Aim of the task: Repeat each entry in the data, exactly.

== Segment start ==

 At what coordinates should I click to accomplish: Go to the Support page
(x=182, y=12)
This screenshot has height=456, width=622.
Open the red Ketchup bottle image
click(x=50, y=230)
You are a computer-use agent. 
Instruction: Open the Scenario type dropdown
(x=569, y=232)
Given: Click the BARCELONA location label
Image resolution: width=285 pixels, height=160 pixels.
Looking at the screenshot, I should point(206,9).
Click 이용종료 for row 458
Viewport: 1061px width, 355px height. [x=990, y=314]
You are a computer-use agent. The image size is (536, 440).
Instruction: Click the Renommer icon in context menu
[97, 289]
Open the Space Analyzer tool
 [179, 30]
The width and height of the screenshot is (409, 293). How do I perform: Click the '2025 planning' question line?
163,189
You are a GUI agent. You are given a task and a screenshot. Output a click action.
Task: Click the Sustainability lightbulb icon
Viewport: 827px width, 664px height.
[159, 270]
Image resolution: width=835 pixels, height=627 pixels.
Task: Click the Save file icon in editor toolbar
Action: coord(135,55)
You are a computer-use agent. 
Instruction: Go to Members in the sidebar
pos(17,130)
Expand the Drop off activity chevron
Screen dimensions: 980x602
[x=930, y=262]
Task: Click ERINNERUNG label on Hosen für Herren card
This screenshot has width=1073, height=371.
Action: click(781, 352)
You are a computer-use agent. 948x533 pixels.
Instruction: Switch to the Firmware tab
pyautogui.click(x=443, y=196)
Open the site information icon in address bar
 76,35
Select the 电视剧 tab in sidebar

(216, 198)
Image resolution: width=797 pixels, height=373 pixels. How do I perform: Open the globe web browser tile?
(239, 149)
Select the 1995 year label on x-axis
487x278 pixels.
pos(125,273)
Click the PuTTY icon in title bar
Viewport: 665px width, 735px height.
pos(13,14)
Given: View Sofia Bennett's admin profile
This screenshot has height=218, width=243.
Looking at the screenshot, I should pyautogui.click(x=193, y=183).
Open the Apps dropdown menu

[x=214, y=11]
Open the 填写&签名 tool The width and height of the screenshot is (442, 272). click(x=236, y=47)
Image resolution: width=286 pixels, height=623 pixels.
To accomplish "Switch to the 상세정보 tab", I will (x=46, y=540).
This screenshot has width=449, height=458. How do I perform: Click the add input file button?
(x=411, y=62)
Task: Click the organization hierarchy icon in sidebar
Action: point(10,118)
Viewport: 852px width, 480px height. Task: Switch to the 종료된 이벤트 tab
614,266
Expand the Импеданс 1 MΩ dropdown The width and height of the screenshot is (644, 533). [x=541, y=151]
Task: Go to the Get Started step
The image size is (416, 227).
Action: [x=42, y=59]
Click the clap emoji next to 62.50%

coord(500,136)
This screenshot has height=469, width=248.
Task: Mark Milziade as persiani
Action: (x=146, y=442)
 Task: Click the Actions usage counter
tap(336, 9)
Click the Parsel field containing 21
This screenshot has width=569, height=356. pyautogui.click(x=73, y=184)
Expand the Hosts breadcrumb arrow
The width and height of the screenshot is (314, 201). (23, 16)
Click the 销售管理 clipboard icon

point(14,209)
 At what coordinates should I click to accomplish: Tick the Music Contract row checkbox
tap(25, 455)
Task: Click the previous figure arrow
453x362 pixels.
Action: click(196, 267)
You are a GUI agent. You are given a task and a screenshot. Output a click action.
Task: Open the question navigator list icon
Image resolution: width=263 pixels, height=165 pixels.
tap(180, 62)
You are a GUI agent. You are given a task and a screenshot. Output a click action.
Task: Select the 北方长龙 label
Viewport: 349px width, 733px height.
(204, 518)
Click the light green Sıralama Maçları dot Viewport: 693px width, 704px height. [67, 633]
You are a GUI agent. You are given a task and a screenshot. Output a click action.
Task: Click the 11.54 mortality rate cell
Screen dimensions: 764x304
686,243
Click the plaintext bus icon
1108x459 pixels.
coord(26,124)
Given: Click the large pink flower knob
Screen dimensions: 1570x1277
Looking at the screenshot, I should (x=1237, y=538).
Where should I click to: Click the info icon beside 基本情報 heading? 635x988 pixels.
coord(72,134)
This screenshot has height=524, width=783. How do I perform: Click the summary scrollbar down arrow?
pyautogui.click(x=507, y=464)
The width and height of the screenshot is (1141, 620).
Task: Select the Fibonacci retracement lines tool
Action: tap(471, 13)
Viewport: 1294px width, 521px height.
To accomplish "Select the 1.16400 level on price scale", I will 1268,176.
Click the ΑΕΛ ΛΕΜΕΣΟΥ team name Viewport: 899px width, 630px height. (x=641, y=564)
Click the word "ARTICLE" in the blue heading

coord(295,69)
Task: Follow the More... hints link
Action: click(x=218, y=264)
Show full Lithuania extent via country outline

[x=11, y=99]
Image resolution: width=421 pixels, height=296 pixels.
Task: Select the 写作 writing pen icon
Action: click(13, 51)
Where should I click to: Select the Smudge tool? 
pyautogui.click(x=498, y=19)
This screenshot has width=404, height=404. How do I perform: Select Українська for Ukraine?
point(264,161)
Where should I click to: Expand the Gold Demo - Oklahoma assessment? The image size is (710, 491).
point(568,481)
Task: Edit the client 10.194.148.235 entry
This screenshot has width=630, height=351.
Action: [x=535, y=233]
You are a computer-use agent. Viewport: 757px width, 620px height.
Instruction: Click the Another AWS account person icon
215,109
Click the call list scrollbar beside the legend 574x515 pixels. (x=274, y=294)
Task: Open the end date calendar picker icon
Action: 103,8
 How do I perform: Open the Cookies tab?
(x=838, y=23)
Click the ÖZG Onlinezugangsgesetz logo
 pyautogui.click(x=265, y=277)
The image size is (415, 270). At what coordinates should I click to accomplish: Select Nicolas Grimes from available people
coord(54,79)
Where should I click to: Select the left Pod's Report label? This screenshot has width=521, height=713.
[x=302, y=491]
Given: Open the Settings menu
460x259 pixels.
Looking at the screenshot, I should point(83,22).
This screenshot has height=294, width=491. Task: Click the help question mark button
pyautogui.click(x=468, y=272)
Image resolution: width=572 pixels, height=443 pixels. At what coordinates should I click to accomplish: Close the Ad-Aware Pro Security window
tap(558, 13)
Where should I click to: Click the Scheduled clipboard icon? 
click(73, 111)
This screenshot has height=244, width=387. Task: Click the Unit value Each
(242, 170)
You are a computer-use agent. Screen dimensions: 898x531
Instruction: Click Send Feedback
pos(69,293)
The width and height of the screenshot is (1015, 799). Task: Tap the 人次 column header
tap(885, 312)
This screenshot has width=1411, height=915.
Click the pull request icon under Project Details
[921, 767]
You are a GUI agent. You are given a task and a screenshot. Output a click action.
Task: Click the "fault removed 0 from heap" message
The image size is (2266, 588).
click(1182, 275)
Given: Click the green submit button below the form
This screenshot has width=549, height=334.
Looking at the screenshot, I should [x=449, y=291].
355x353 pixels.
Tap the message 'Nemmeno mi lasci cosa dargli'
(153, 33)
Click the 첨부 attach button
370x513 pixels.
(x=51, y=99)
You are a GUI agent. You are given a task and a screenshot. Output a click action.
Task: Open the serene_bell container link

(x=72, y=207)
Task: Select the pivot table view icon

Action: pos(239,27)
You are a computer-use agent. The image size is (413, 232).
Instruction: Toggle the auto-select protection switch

== Segment end ==

Answer:
 At what coordinates should I click to accomplish: Go to the Support page
(x=182, y=12)
This screenshot has height=456, width=622.
Open the red Ketchup bottle image
click(x=50, y=230)
You are a computer-use agent. 
Instruction: Open the Scenario type dropdown
(x=569, y=232)
Given: Click the BARCELONA location label
Image resolution: width=285 pixels, height=160 pixels.
Looking at the screenshot, I should point(206,9).
Click 이용종료 for row 458
Viewport: 1061px width, 355px height. [x=990, y=314]
You are a computer-use agent. The image size is (536, 440).
Instruction: Click the Renommer icon in context menu
[97, 289]
Open the Space Analyzer tool
 [179, 30]
The width and height of the screenshot is (409, 293). How do I perform: Click the '2025 planning' question line?
163,189
You are a GUI agent. You are given a task and a screenshot. Output a click action.
Task: Click the Sustainability lightbulb icon
Viewport: 827px width, 664px height.
[159, 270]
Image resolution: width=835 pixels, height=627 pixels.
Task: Click the Save file icon in editor toolbar
Action: coord(135,55)
You are a computer-use agent. 
Instruction: Go to Members in the sidebar
pos(17,130)
Expand the Drop off activity chevron
Screen dimensions: 980x602
[x=930, y=262]
Task: Click ERINNERUNG label on Hosen für Herren card
This screenshot has width=1073, height=371.
Action: click(781, 352)
You are a computer-use agent. 948x533 pixels.
Instruction: Switch to the Firmware tab
pyautogui.click(x=443, y=196)
Open the site information icon in address bar
 76,35
Select the 电视剧 tab in sidebar

(216, 198)
Image resolution: width=797 pixels, height=373 pixels. How do I perform: Open the globe web browser tile?
(239, 149)
Select the 1995 year label on x-axis
487x278 pixels.
pos(125,273)
Click the PuTTY icon in title bar
Viewport: 665px width, 735px height.
pos(13,14)
Given: View Sofia Bennett's admin profile
This screenshot has height=218, width=243.
Looking at the screenshot, I should pyautogui.click(x=193, y=183).
Open the Apps dropdown menu

[x=214, y=11]
Open the 填写&签名 tool The width and height of the screenshot is (442, 272). click(x=236, y=47)
Image resolution: width=286 pixels, height=623 pixels.
To accomplish "Switch to the 상세정보 tab", I will (x=46, y=540).
This screenshot has width=449, height=458. How do I perform: Click the add input file button?
(x=411, y=62)
Task: Click the organization hierarchy icon in sidebar
Action: point(10,118)
Viewport: 852px width, 480px height. Task: Switch to the 종료된 이벤트 tab
614,266
Expand the Импеданс 1 MΩ dropdown The width and height of the screenshot is (644, 533). [x=541, y=151]
Task: Go to the Get Started step
The image size is (416, 227).
Action: [x=42, y=59]
Click the clap emoji next to 62.50%

coord(500,136)
This screenshot has height=469, width=248.
Task: Mark Milziade as persiani
Action: (x=146, y=442)
 Task: Click the Actions usage counter
tap(336, 9)
Click the Parsel field containing 21
This screenshot has width=569, height=356. pyautogui.click(x=73, y=184)
Expand the Hosts breadcrumb arrow
The width and height of the screenshot is (314, 201). (23, 16)
Click the 销售管理 clipboard icon

point(14,209)
 At what coordinates should I click to accomplish: Tick the Music Contract row checkbox
tap(25, 455)
Task: Click the previous figure arrow
453x362 pixels.
Action: click(196, 267)
You are a GUI agent. You are given a task and a screenshot. Output a click action.
Task: Open the question navigator list icon
Image resolution: width=263 pixels, height=165 pixels.
tap(180, 62)
You are a GUI agent. You are given a task and a screenshot. Output a click action.
Task: Select the 北方长龙 label
Viewport: 349px width, 733px height.
(204, 518)
Click the light green Sıralama Maçları dot Viewport: 693px width, 704px height. [67, 633]
You are a GUI agent. You are given a task and a screenshot. Output a click action.
Task: Click the 11.54 mortality rate cell
Screen dimensions: 764x304
686,243
Click the plaintext bus icon
1108x459 pixels.
coord(26,124)
Given: Click the large pink flower knob
Screen dimensions: 1570x1277
Looking at the screenshot, I should (x=1237, y=538).
Where should I click to: Click the info icon beside 基本情報 heading? 635x988 pixels.
coord(72,134)
This screenshot has height=524, width=783. How do I perform: Click the summary scrollbar down arrow?
pyautogui.click(x=507, y=464)
The width and height of the screenshot is (1141, 620).
Task: Select the Fibonacci retracement lines tool
Action: tap(471, 13)
Viewport: 1294px width, 521px height.
To accomplish "Select the 1.16400 level on price scale", I will 1268,176.
Click the ΑΕΛ ΛΕΜΕΣΟΥ team name Viewport: 899px width, 630px height. (x=641, y=564)
Click the word "ARTICLE" in the blue heading

coord(295,69)
Task: Follow the More... hints link
Action: click(x=218, y=264)
Show full Lithuania extent via country outline

[x=11, y=99]
Image resolution: width=421 pixels, height=296 pixels.
Task: Select the 写作 writing pen icon
Action: click(13, 51)
Where should I click to: Select the Smudge tool? 
pyautogui.click(x=498, y=19)
This screenshot has width=404, height=404. How do I perform: Select Українська for Ukraine?
point(264,161)
Where should I click to: Expand the Gold Demo - Oklahoma assessment? The image size is (710, 491).
point(568,481)
Task: Edit the client 10.194.148.235 entry
This screenshot has width=630, height=351.
Action: [x=535, y=233]
You are a computer-use agent. Viewport: 757px width, 620px height.
Instruction: Click the Another AWS account person icon
215,109
Click the call list scrollbar beside the legend 574x515 pixels. (x=274, y=294)
Task: Open the end date calendar picker icon
Action: 103,8
 How do I perform: Open the Cookies tab?
(x=838, y=23)
Click the ÖZG Onlinezugangsgesetz logo
 pyautogui.click(x=265, y=277)
The image size is (415, 270). At what coordinates should I click to accomplish: Select Nicolas Grimes from available people
coord(54,79)
Where should I click to: Select the left Pod's Report label? This screenshot has width=521, height=713.
[x=302, y=491]
Given: Open the Settings menu
460x259 pixels.
Looking at the screenshot, I should point(83,22).
This screenshot has height=294, width=491. Task: Click the help question mark button
pyautogui.click(x=468, y=272)
Image resolution: width=572 pixels, height=443 pixels. At what coordinates should I click to accomplish: Close the Ad-Aware Pro Security window
tap(558, 13)
Where should I click to: Click the Scheduled clipboard icon? 
click(73, 111)
This screenshot has height=244, width=387. Task: Click the Unit value Each
(242, 170)
You are a computer-use agent. Screen dimensions: 898x531
Instruction: Click Send Feedback
pos(69,293)
The width and height of the screenshot is (1015, 799). Task: Tap the 人次 column header
tap(885, 312)
This screenshot has width=1411, height=915.
Click the pull request icon under Project Details
[921, 767]
You are a GUI agent. You are given a task and a screenshot. Output a click action.
Task: Click the "fault removed 0 from heap" message
The image size is (2266, 588).
click(1182, 275)
Given: Click the green submit button below the form
This screenshot has width=549, height=334.
Looking at the screenshot, I should [x=449, y=291].
355x353 pixels.
Tap the message 'Nemmeno mi lasci cosa dargli'
(153, 33)
Click the 첨부 attach button
370x513 pixels.
(x=51, y=99)
You are a GUI agent. You are given a task and a screenshot. Output a click action.
Task: Open the serene_bell container link

(x=72, y=207)
Task: Select the pivot table view icon

Action: pos(239,27)
You are a computer-use agent. The image size is (413, 232).
Instruction: Toggle the auto-select protection switch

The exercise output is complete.